Item position entries:
________

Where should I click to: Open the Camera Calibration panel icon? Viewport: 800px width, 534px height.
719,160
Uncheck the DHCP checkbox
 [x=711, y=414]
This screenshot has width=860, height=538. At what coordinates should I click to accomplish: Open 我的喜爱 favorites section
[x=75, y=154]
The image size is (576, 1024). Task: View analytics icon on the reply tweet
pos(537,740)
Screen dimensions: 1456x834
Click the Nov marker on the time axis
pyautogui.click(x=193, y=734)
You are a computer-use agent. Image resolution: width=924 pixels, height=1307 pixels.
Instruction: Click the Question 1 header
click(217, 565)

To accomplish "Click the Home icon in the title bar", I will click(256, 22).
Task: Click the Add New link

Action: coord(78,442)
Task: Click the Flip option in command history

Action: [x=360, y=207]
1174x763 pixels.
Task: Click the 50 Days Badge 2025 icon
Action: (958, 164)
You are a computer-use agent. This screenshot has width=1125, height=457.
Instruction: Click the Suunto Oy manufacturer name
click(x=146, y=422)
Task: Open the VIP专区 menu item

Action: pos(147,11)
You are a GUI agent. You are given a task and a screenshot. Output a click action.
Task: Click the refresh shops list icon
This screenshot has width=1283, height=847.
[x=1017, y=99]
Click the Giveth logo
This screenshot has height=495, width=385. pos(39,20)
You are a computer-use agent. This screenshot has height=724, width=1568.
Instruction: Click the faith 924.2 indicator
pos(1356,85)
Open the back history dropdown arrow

________

**What the task asks:** Please copy, word for word, the part of the data above that opens with its first line and closes with the line containing "Action: coord(78,442)". Include both of those lines.

**Solved exercise:**
Where should I click to: Open the Camera Calibration panel icon? Viewport: 800px width, 534px height.
719,160
Uncheck the DHCP checkbox
 [x=711, y=414]
This screenshot has width=860, height=538. At what coordinates should I click to accomplish: Open 我的喜爱 favorites section
[x=75, y=154]
The image size is (576, 1024). Task: View analytics icon on the reply tweet
pos(537,740)
Screen dimensions: 1456x834
Click the Nov marker on the time axis
pyautogui.click(x=193, y=734)
You are a computer-use agent. Image resolution: width=924 pixels, height=1307 pixels.
Instruction: Click the Question 1 header
click(217, 565)

To accomplish "Click the Home icon in the title bar", I will click(256, 22).
Task: Click the Add New link

Action: coord(78,442)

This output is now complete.